▸ EXERCISE INSTRUCTIONS
Output the opening lines of the records exactly. End with the line that contains "Issues (1305, 107)".

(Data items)

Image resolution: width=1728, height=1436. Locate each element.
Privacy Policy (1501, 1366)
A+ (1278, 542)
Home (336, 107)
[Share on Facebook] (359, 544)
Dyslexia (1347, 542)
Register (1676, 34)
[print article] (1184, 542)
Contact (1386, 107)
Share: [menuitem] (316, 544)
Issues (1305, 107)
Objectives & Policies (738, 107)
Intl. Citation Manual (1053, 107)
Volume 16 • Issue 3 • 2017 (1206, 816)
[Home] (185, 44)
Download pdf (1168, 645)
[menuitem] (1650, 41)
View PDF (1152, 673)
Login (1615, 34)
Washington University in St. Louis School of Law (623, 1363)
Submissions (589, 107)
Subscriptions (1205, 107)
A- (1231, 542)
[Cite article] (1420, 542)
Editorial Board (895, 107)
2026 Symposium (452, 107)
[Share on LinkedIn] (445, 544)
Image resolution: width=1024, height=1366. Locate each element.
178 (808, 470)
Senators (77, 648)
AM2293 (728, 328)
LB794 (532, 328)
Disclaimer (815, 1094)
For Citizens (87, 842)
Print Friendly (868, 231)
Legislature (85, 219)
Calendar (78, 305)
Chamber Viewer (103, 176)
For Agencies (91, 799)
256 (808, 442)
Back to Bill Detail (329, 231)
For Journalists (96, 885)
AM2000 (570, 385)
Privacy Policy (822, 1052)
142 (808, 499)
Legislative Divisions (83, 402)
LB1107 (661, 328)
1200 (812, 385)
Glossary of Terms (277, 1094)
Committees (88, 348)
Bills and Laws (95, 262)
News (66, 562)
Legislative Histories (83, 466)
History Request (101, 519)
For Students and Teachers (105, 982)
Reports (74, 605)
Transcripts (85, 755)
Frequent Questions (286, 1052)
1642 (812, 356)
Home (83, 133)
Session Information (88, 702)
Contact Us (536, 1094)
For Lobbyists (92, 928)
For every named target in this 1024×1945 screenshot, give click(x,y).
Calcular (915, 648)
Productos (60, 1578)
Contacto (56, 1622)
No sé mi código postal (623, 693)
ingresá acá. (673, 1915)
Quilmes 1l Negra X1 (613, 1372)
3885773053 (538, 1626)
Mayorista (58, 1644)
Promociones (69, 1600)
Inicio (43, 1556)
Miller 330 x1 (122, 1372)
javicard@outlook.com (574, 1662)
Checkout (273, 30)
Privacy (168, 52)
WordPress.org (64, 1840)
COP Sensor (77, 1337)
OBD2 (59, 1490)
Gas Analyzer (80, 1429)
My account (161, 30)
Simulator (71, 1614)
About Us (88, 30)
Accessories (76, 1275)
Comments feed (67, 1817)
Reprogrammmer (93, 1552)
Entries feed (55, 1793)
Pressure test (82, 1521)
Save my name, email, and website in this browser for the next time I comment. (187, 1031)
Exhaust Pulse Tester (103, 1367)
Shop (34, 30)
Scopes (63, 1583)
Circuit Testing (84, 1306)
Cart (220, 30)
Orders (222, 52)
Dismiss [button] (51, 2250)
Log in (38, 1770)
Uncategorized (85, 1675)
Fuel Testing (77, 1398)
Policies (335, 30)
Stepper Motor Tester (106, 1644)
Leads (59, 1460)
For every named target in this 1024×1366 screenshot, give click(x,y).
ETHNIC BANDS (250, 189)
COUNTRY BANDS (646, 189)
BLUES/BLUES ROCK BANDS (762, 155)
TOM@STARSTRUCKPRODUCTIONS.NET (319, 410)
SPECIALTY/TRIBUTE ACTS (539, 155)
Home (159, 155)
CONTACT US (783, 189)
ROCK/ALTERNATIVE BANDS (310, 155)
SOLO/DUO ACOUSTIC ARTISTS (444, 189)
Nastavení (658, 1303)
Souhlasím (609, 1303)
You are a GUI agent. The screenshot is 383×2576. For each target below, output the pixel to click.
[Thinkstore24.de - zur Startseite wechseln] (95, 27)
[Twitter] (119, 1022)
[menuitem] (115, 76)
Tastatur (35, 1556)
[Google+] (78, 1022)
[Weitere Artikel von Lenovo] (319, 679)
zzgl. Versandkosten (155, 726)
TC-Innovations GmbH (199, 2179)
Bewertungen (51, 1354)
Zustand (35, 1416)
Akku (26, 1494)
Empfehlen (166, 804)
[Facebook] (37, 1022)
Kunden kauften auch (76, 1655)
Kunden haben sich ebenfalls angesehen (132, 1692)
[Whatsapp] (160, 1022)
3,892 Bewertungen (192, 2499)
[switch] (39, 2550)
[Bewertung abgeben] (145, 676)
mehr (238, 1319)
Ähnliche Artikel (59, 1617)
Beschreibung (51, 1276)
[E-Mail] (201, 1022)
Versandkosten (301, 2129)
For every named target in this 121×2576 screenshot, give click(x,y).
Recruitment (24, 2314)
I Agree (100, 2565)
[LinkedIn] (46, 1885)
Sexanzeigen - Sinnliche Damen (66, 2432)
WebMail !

▸ OUTPUT FOR THIS EXERCISE
Image resolution: width=1728, height=1436. Locate each element.
Privacy Policy (1501, 1366)
A+ (1278, 542)
Home (336, 107)
[Share on Facebook] (359, 544)
Dyslexia (1347, 542)
Register (1676, 34)
[print article] (1184, 542)
Contact (1386, 107)
Share: [menuitem] (316, 544)
Issues (1305, 107)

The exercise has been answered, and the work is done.